The State, Software of Human Coexistence…
For centuries, humanity has built increasingly complex forms of coexistence to avoid violence, organize production and give meaning to life in common. However, in the midst of the twenty-first century, paradoxically, those who should most understand the nature of the State, professionals trained to interact with it, responsible for certifying economic realities and sustaining public faith, educated citizens, seem to be the ones who most often ignore its essential function.
This ignorance is not harmless: it erodes coexistence, distorts the idea of citizen contribution and weakens the balance of the social pact. Many accounting and tax professionals, with honorable exceptions, have reduced the state to a “receiver of taxes”, an abstract and voracious entity whose only function would be to spend.
This impoverished and superficial image completely ignores the historical foundations that gave rise to the State, the reasons for its existence and the vital role it plays in sustaining social life.
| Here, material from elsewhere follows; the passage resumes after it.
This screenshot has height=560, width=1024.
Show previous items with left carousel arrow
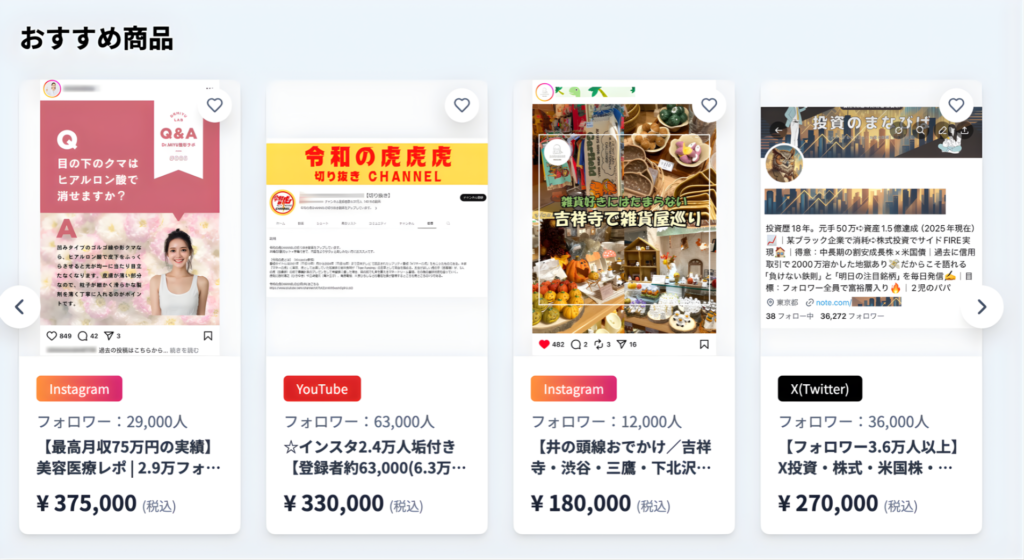20,307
We are not dealing with a technical error, but rather with a profound cultural void that limits society’s ability to understand why it must contribute, what it receives in return, and what the consequences are of renouncing the logic of the common good.
The history of mankind did not begin with ministries, decrees or tax regulations. It started with nomadic bands and tribes that barely managed to survive. For tens of thousands of years, authority was not a separate apparatus from the community, but a collective response to the dangers of the environment.
The first form of state, before the word existed, was the need to order coexistence: defend oneself, coordinate efforts, distribute scarce resources, stop internal violence. That was the germ of the social pact, however, today a significant part of professionals and citizens do not know this foundational truth: the state is not an administrative invention, but a historical response to human fragility.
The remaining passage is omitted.